Komnas HAM Apresiasi Vonis Kasus Penembakan Bos Rental, Soroti Penolakan Restitusi
Komnas HAM menilai proses hukum kasus penembakan bos rental di Tol Tangerang-Merak berjalan baik, meskipun menolak permohonan restitusi untuk korban.

Jakarta, 26 Maret 2025 - Komisi Nasional Hak Asasi Manusia (Komnas HAM) menyatakan bahwa proses penegakan hukum terkait kasus penembakan bos rental di Rest Area KM 45 Tol Tangerang-Merak berjalan dengan baik. Hal ini disampaikan menyusul vonis yang dijatuhkan majelis hakim Pengadilan Militer II-08 Jakarta kepada tiga pelaku yang merupakan anggota TNI Angkatan Laut. Kejadian tersebut terjadi pada 2 Januari 2025 dan mengakibatkan tewasnya Ilyas Abdurrahman (bos rental) serta melukai Ramli.

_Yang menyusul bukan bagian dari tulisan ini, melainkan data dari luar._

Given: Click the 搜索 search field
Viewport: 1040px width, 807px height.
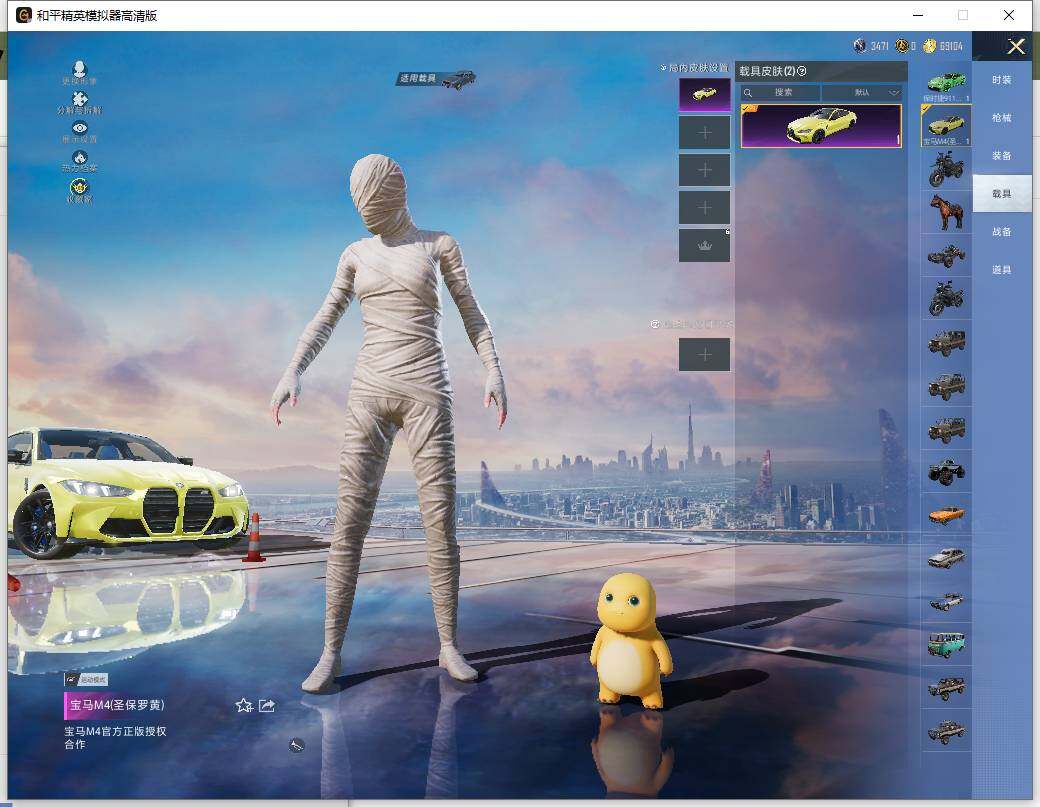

Uli Parulian Sihombing, Koordinator Subkomisi Penegakan HAM Komnas HAM, menyatakan bahwa putusan pengadilan sejalan dengan rekomendasi Komnas HAM yang meminta penegakan hukum yang adil dan transparan. Vonis tersebut terdiri dari hukuman penjara seumur hidup bagi Kelasi Kepala (KLK) Bambang Apri Atmojo dan Sersan Satu Akbar Adli, serta empat tahun penjara untuk Sersan Satu Rafsin Hermawan. Ketiganya juga dipecat dari dinas militer TNI Angkatan Laut.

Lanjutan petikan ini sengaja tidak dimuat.